_Stated goal_
Quote every one of the lines below word for word, and leave the pictures out of your answer.

(Rows from a screen grounding dataset)
:::

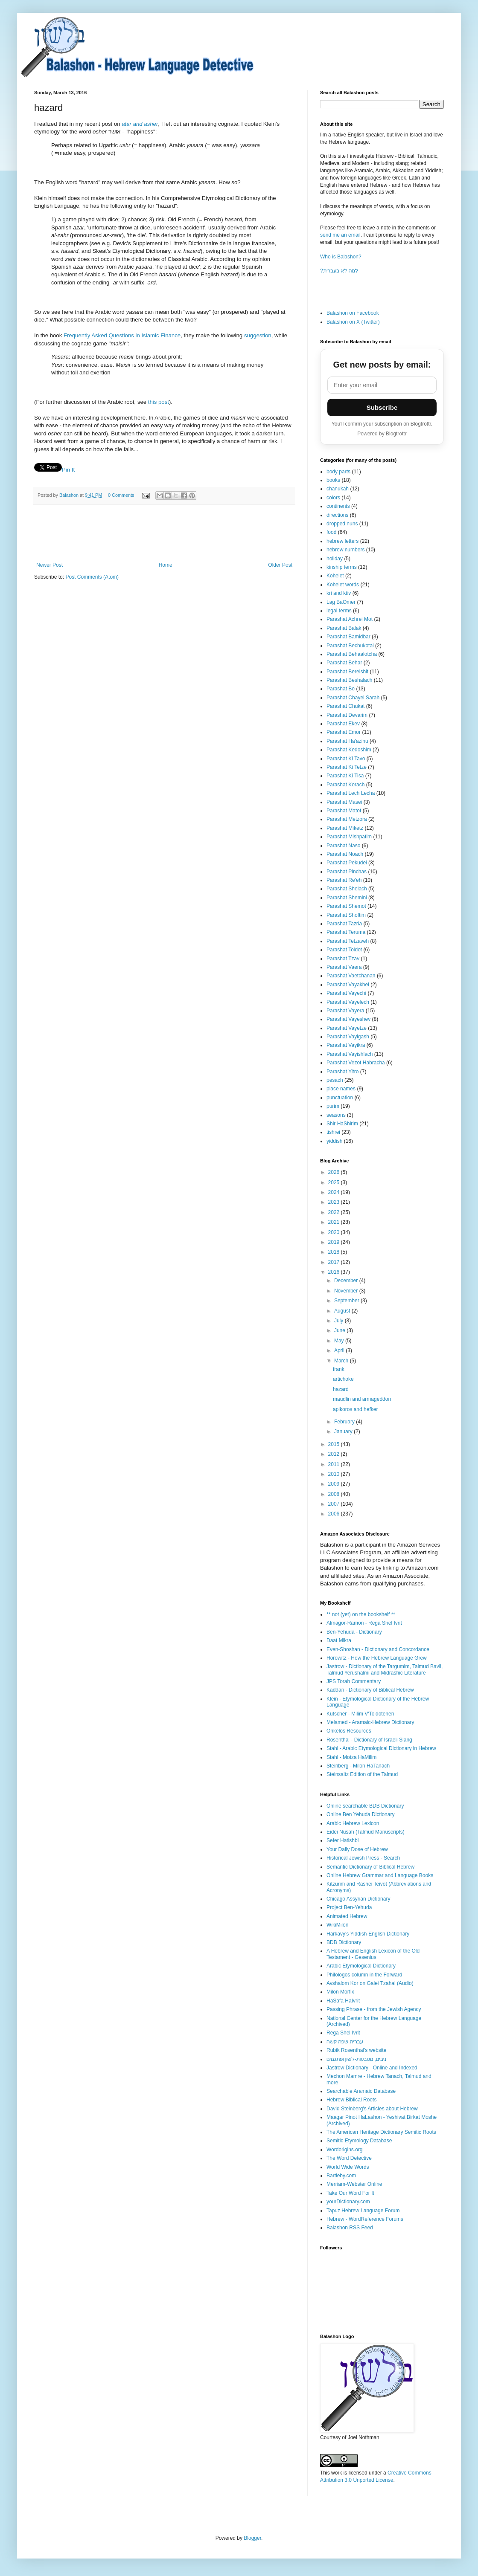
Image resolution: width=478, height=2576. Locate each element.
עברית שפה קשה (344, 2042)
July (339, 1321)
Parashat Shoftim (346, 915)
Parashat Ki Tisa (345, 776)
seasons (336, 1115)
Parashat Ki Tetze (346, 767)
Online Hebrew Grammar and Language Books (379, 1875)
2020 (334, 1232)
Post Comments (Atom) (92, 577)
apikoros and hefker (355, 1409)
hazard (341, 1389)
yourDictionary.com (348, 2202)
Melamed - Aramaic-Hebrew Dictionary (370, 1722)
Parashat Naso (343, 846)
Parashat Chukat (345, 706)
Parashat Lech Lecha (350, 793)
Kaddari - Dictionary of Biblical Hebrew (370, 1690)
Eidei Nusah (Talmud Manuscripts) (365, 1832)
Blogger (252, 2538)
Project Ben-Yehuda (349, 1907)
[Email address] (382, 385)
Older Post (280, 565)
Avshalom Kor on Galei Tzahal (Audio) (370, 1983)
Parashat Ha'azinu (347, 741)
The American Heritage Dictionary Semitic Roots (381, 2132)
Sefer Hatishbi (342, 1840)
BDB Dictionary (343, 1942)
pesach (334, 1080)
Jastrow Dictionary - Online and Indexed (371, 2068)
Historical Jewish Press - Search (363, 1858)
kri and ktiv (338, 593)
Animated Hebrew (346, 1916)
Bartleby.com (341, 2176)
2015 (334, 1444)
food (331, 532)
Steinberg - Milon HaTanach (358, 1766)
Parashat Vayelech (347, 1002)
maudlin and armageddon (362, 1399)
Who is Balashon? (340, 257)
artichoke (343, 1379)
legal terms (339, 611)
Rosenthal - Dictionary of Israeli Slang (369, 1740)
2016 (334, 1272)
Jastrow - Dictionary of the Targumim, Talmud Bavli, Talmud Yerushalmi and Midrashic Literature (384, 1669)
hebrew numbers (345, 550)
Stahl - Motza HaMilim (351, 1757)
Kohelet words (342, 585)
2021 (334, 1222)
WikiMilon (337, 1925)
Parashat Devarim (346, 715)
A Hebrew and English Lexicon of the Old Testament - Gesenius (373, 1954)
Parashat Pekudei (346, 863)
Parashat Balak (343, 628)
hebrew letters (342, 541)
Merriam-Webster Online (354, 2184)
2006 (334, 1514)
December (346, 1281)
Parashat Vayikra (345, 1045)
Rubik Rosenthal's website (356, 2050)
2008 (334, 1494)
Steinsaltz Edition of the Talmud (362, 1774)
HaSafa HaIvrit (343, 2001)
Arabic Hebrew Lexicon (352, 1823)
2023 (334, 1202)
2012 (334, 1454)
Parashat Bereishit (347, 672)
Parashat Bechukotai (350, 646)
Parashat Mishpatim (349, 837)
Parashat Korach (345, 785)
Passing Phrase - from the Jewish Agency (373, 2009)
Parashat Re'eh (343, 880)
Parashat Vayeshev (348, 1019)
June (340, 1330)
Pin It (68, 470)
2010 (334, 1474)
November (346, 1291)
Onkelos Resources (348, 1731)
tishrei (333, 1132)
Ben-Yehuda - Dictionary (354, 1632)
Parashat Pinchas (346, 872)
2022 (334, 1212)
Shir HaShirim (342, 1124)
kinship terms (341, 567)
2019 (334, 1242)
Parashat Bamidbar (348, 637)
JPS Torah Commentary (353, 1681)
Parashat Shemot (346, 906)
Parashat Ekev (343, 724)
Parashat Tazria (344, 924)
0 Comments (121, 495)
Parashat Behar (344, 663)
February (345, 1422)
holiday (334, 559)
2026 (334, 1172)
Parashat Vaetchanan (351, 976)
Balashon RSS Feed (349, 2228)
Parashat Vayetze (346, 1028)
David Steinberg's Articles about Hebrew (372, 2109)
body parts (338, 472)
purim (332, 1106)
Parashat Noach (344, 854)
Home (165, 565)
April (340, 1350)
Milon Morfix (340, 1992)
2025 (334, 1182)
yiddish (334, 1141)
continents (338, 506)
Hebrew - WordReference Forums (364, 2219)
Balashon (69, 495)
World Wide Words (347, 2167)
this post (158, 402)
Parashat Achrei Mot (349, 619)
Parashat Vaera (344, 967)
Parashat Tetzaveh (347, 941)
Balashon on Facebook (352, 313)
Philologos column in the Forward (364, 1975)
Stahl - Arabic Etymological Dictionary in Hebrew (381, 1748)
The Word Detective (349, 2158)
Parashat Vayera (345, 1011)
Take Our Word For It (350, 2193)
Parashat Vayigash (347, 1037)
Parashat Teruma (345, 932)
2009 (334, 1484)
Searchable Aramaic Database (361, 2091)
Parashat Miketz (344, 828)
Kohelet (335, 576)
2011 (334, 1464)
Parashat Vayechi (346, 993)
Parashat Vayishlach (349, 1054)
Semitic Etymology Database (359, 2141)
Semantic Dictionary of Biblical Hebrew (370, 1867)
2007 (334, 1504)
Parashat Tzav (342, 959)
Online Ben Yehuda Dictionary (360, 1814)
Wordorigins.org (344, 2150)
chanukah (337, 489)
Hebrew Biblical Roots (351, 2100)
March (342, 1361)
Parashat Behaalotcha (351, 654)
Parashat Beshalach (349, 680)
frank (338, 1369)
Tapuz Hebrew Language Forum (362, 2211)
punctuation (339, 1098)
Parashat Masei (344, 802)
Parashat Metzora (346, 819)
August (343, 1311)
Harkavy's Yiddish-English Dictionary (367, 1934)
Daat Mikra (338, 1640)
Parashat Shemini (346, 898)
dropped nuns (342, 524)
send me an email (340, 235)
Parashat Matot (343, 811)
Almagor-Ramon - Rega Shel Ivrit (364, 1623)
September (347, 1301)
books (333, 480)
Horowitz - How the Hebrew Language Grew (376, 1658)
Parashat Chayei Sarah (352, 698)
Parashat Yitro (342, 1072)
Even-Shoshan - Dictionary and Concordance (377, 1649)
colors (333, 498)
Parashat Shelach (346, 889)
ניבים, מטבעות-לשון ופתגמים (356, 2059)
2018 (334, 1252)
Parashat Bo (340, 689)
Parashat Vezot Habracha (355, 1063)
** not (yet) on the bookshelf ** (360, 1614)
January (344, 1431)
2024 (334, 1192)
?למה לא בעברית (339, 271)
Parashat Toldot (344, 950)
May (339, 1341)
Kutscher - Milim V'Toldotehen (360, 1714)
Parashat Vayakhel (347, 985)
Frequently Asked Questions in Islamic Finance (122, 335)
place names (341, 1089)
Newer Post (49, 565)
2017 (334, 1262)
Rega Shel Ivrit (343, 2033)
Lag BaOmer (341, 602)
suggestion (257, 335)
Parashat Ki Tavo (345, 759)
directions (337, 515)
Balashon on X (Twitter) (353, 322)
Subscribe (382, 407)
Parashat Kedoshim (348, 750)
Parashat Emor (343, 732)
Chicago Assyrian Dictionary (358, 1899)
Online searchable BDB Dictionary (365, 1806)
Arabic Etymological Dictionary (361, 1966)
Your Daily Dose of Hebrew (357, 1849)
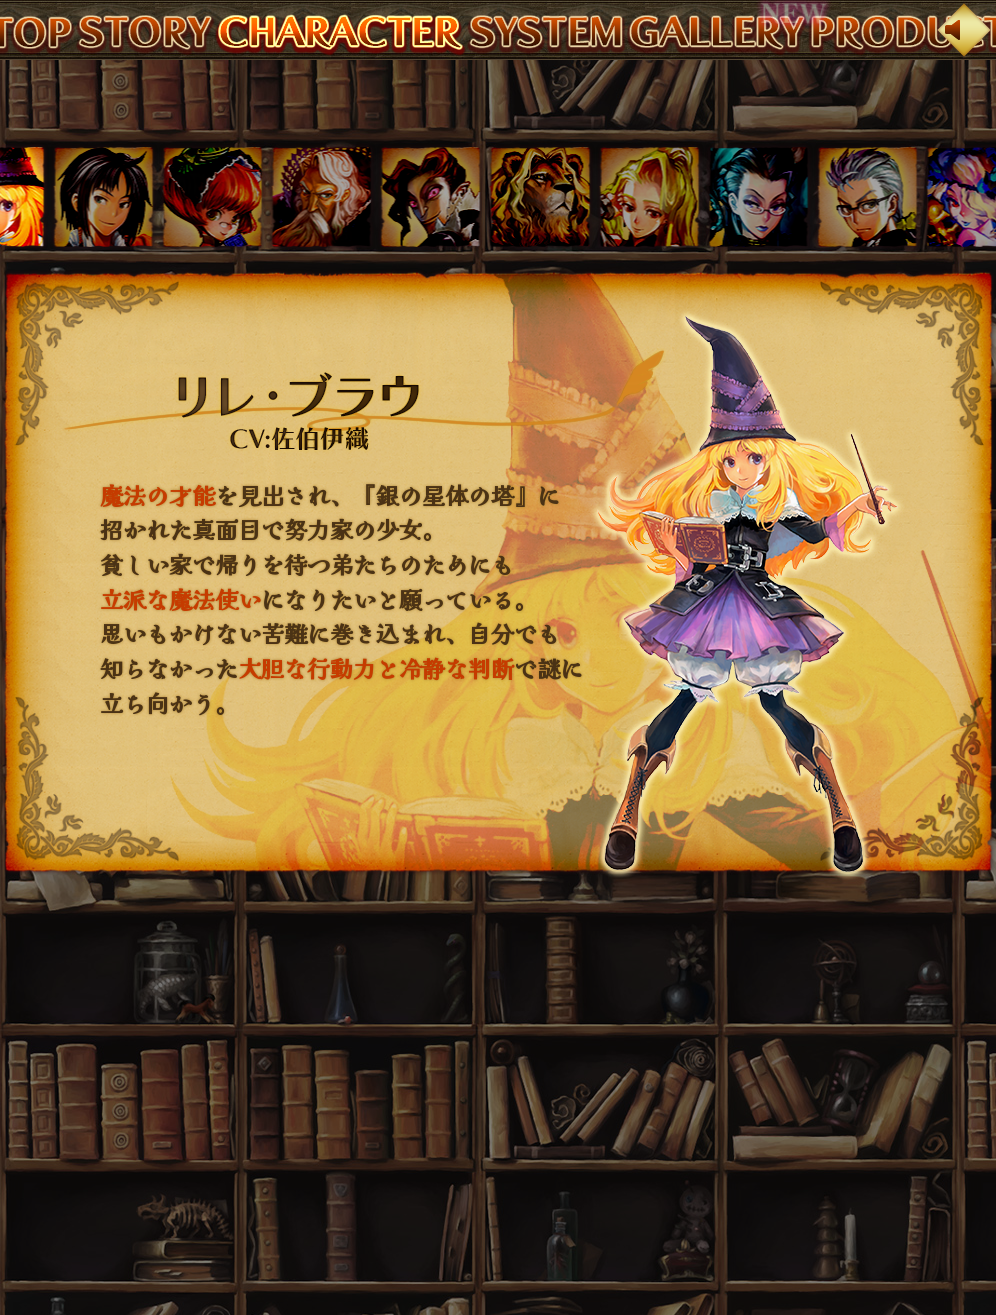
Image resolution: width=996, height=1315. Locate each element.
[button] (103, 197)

:::

_Exercise answer_
Image resolution: width=478, height=2576. Locate each element.
עברית שפה קשה (344, 2042)
July (339, 1321)
Parashat Shoftim (346, 915)
Parashat Ki Tisa (345, 776)
seasons (336, 1115)
Parashat Ki Tetze (346, 767)
Online Hebrew Grammar and Language Books (379, 1875)
2020 (334, 1232)
Post Comments (Atom) (92, 577)
apikoros and hefker (355, 1409)
hazard (341, 1389)
yourDictionary.com (348, 2202)
Melamed - Aramaic-Hebrew Dictionary (370, 1722)
Parashat Naso (343, 846)
Parashat Chukat (345, 706)
Parashat Lech Lecha (350, 793)
Kaddari - Dictionary of Biblical Hebrew (370, 1690)
Eidei Nusah (Talmud Manuscripts) (365, 1832)
Blogger (252, 2538)
Project Ben-Yehuda (349, 1907)
[Email address] (382, 385)
Older Post (280, 565)
Avshalom Kor on Galei Tzahal (Audio) (370, 1983)
Parashat Ha'azinu (347, 741)
The American Heritage Dictionary Semitic Roots (381, 2132)
Sefer Hatishbi (342, 1840)
BDB Dictionary (343, 1942)
pesach (334, 1080)
Jastrow Dictionary - Online and Indexed (371, 2068)
Historical Jewish Press - Search (363, 1858)
kri and ktiv (338, 593)
Animated Hebrew (346, 1916)
Bartleby.com (341, 2176)
2015 (334, 1444)
food (331, 532)
Steinberg - Milon HaTanach (358, 1766)
Parashat Vayelech (347, 1002)
maudlin and armageddon (362, 1399)
Who is Balashon? (340, 257)
artichoke (343, 1379)
legal terms (339, 611)
Rosenthal - Dictionary of Israeli Slang (369, 1740)
2016 (334, 1272)
Jastrow - Dictionary of the Targumim, Talmud Bavli, Talmud Yerushalmi and Midrashic Literature (384, 1669)
hebrew numbers (345, 550)
Stahl - Motza HaMilim (351, 1757)
Kohelet words (342, 585)
2021 (334, 1222)
WikiMilon (337, 1925)
Parashat Devarim (346, 715)
A Hebrew and English Lexicon of the Old Testament - Gesenius (373, 1954)
Parashat Pekudei (346, 863)
Parashat Balak (343, 628)
hebrew letters (342, 541)
Merriam-Webster Online (354, 2184)
2006 (334, 1514)
December (346, 1281)
Parashat Vayikra (345, 1045)
Rubik Rosenthal's website (356, 2050)
2008 (334, 1494)
Steinsaltz Edition of the Talmud (362, 1774)
HaSafa HaIvrit (343, 2001)
Arabic Hebrew Lexicon (352, 1823)
2023 (334, 1202)
2012 (334, 1454)
Parashat Bereishit (347, 672)
Parashat Bechukotai (350, 646)
Parashat Mishpatim (349, 837)
Parashat Korach (345, 785)
Passing Phrase - from the Jewish Agency (373, 2009)
Parashat Re'eh (343, 880)
Parashat Vayeshev (348, 1019)
June (340, 1330)
Pin It (68, 470)
2010 (334, 1474)
November (346, 1291)
Onkelos Resources (348, 1731)
tishrei (333, 1132)
Ben-Yehuda - Dictionary (354, 1632)
Parashat Pinchas (346, 872)
2022 (334, 1212)
Shir HaShirim (342, 1124)
kinship terms (341, 567)
2019 (334, 1242)
Parashat Bamidbar (348, 637)
JPS Torah Commentary (353, 1681)
Parashat Shemot (346, 906)
Parashat Ekev (343, 724)
Parashat Tazria (344, 924)
0 Comments (121, 495)
Parashat Behar (344, 663)
February (345, 1422)
holiday (334, 559)
2026 (334, 1172)
Parashat Vaetchanan (351, 976)
Balashon RSS Feed (349, 2228)
Parashat Vayetze (346, 1028)
David Steinberg's Articles about Hebrew (372, 2109)
body parts (338, 472)
purim (332, 1106)
Parashat Noach (344, 854)
Home (165, 565)
April (340, 1350)
Milon Morfix (340, 1992)
2025 (334, 1182)
yiddish (334, 1141)
continents (338, 506)
Hebrew - WordReference Forums (364, 2219)
Balashon (69, 495)
World Wide Words (347, 2167)
this post (158, 402)
Parashat Achrei Mot (349, 619)
Parashat Vaera (344, 967)
Parashat Tetzaveh (347, 941)
Balashon on Facebook (352, 313)
Philologos column in the Forward (364, 1975)
Stahl - Arabic Etymological Dictionary in Hebrew (381, 1748)
The Word Detective (349, 2158)
Parashat Vayera (345, 1011)
Take Our Word For It (350, 2193)
Parashat Vayigash (347, 1037)
Parashat Teruma (345, 932)
2009 (334, 1484)
Searchable Aramaic Database (361, 2091)
Parashat Miketz (344, 828)
Kohelet (335, 576)
2011 (334, 1464)
Parashat Vayechi (346, 993)
Parashat Vayishlach (349, 1054)
Semitic Etymology Database (359, 2141)
Semantic Dictionary of Biblical Hebrew (370, 1867)
2007 (334, 1504)
Parashat Tzav (342, 959)
Online Ben Yehuda Dictionary (360, 1814)
Wordorigins.org (344, 2150)
chanukah (337, 489)
Hebrew Biblical Roots (351, 2100)
March (342, 1361)
Parashat Behaalotcha (351, 654)
Parashat Beshalach (349, 680)
frank (338, 1369)
Tapuz Hebrew Language Forum (362, 2211)
punctuation (339, 1098)
Parashat Masei (344, 802)
Parashat Metzora (346, 819)
August (343, 1311)
Harkavy's Yiddish-English Dictionary (367, 1934)
Daat Mikra (338, 1640)
Parashat Shemini (346, 898)
dropped nuns (342, 524)
send me an email (340, 235)
Parashat Matot (343, 811)
Almagor-Ramon - Rega Shel Ivrit (364, 1623)
September (347, 1301)
books (333, 480)
Horowitz - How the Hebrew Language Grew (376, 1658)
Parashat Chayei Sarah (352, 698)
Parashat Yitro (342, 1072)
Even-Shoshan - Dictionary and Concordance (377, 1649)
colors (333, 498)
Parashat Shelach (346, 889)
ניבים, מטבעות-לשון ופתגמים (356, 2059)
2018 (334, 1252)
Parashat Bo (340, 689)
Parashat Vezot Habracha (355, 1063)
** not (yet) on the bookshelf ** (360, 1614)
January (344, 1431)
2024 (334, 1192)
?למה לא בעברית (339, 271)
Parashat Toldot (344, 950)
May (339, 1341)
Kutscher - Milim V'Toldotehen (360, 1714)
Parashat Vayakhel (347, 985)
Frequently Asked Questions in Islamic Finance (122, 335)
place names (341, 1089)
Newer Post (49, 565)
2017 (334, 1262)
Rega Shel Ivrit (343, 2033)
Lag BaOmer (341, 602)
suggestion (257, 335)
Parashat Ki Tavo (345, 759)
directions (337, 515)
Balashon on X (Twitter) (353, 322)
Subscribe (382, 407)
Parashat Kedoshim (348, 750)
Parashat Emor (343, 732)
Chicago Assyrian Dictionary (358, 1899)
Online searchable BDB Dictionary (365, 1806)
Arabic Etymological Dictionary (361, 1966)
Your Daily Dose of Hebrew (357, 1849)
Image resolution: width=996, height=1315. Locate each element.
[button] (103, 197)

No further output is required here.